(dissenting in part):
It is my view that the statute now appearing as 68 O.S.1971 § 1001(h) authorizes the State Board of Equalization (or this court on appeal therefrom) to make a binding determination as to the proper rate of gross production tax to be applied against the value of a taxpayer’s production of “taxable” minerals during a particular fiscal year so as to “conform” to what the taxpayer’s total ad valorem taxes on the property mentioned in that statute would be for the same fiscal year if subject to ad valorem taxation; but that it does not authorize that board (or this court on appeal therefrom) to make a binding determination as to the total amount of gross production taxes to be paid by, or refunded to, the taxpayer.
It is also my view that the statute now appearing as 68 O.S.1971 § 226 requires the Oklahoma Tax Commission to segregate, and hold, in its official depository clearing account, that portion, but only that portion, of the tax paid in compliance therewith as the taxpayer seeks to recover in his action under that statute.

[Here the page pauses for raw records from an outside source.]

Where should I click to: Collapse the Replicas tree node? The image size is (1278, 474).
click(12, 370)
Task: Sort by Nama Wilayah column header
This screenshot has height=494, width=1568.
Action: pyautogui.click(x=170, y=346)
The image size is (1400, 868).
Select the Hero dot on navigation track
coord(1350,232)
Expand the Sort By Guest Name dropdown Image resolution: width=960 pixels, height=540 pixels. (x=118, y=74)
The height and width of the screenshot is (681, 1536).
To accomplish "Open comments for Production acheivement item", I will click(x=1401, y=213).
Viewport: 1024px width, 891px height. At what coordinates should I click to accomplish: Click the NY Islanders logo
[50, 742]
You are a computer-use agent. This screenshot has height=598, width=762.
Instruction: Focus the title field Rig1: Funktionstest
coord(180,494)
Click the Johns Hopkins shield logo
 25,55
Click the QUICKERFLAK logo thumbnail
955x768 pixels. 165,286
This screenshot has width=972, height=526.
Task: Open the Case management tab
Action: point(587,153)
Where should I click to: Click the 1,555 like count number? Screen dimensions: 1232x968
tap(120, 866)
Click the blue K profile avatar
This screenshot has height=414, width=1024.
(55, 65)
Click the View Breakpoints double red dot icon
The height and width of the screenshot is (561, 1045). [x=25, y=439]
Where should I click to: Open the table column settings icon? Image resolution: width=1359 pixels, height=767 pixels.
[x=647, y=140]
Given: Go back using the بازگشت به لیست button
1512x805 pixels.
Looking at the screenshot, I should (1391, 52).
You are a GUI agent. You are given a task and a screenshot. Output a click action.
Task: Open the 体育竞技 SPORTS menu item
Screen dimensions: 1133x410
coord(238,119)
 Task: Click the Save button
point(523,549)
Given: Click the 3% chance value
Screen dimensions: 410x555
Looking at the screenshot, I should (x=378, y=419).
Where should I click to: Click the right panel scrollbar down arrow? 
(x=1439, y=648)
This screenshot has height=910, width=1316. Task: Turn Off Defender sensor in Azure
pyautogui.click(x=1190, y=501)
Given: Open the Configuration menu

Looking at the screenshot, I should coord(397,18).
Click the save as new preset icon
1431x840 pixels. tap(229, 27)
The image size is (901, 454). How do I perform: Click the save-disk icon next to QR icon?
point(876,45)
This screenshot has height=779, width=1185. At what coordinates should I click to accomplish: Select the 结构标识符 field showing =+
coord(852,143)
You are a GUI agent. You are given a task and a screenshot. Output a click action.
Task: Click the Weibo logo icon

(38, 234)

It is my further view that, in the basic situation involved in this case [a complaint under Section 1001(h), and payment of each monthly installment of gross production tax, at the rate and on the value of the production, and at the times and in the manner, prescribed therefor in the Gross Production Tax Code], Section 226 is applicable and provides the taxpayer’s only remedy for the amount of gross production tax, if any, which he would not have been required to pay under the rate as finally determined in his proceeding under Section 1001(h). And, since the “segregation” provision of Section 226 is an integral and essential part of the remedy provided thereunder, the court could, and should, if necessary, in an action thereunder, hold a hearing or hearings and determine the proportion of the gross production tax installments being paid by the plaintiff pending final determination of the plaintiff’s proceeding under Section 1001(h) and his court action. Such a determination would be necessary and, I think, proper where, as the intervenors in the present instance, the plaintiff makes it clear in his petition that he seeks to recover that portion, but only that portion, of the gross production tax which he would not have been required to pay under the rate therefor as finally determined in his proceeding under Section 1001(h), unless the plaintiff and the Tax *655Commission agreed on the proportion to be segregated and held.
Under my views of the matters involved, the petitioner herein, Continental Oil Company, would not be entitled to any relief, but each of the intervenors would be entitled to a writ of mandamus to compel the Oklahoma Tax Commission to segregate, and hold, in its official depository clearing account pending final determination of their intervening actions in the District Court of Oklahoma County, a stated proportion of the monthly installments of gross production tax paid by it with respect to the value of its production of oil and gas during the remainder of the current fiscal year. If the intervenors and the Tax Commission did not, within a reasonable time allowed by this court, agree upon the proportion to be segregated and held, I would refer the matter to the above-named district court for hearing and report to this court.